◆ **Task objective**: Can you pull out each line of the data below that includes the word "text"?

····················

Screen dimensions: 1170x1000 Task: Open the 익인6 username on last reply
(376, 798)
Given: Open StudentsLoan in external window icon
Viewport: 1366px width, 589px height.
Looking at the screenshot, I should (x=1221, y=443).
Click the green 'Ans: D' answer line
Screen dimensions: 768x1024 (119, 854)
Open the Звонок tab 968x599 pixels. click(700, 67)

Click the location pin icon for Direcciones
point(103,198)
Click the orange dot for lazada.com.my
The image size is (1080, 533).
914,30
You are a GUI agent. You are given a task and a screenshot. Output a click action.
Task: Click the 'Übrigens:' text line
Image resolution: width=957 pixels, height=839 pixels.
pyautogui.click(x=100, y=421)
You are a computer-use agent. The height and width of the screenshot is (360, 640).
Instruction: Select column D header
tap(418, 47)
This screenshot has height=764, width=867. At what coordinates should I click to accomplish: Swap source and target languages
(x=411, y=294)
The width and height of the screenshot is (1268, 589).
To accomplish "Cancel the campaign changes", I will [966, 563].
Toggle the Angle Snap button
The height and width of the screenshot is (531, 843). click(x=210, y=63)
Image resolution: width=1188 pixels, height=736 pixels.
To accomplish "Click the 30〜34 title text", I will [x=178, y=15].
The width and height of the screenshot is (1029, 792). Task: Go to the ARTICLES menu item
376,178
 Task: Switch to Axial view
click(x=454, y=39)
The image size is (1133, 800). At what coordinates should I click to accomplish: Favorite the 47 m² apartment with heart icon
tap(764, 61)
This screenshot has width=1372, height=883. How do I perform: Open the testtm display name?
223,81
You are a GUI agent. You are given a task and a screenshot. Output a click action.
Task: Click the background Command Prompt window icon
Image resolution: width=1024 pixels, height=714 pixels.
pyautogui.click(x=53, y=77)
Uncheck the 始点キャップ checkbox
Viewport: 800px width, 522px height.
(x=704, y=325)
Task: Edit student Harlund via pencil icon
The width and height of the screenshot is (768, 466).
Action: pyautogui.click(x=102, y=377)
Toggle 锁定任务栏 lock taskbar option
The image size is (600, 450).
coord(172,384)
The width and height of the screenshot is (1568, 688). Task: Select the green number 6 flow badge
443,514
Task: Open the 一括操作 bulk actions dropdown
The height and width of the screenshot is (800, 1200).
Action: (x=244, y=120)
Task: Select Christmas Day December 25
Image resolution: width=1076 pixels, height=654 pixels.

····················

◆ **Your solution**:
Task: Click the 'Übrigens:' text line
To accomplish "Click the 30〜34 title text", I will [x=178, y=15].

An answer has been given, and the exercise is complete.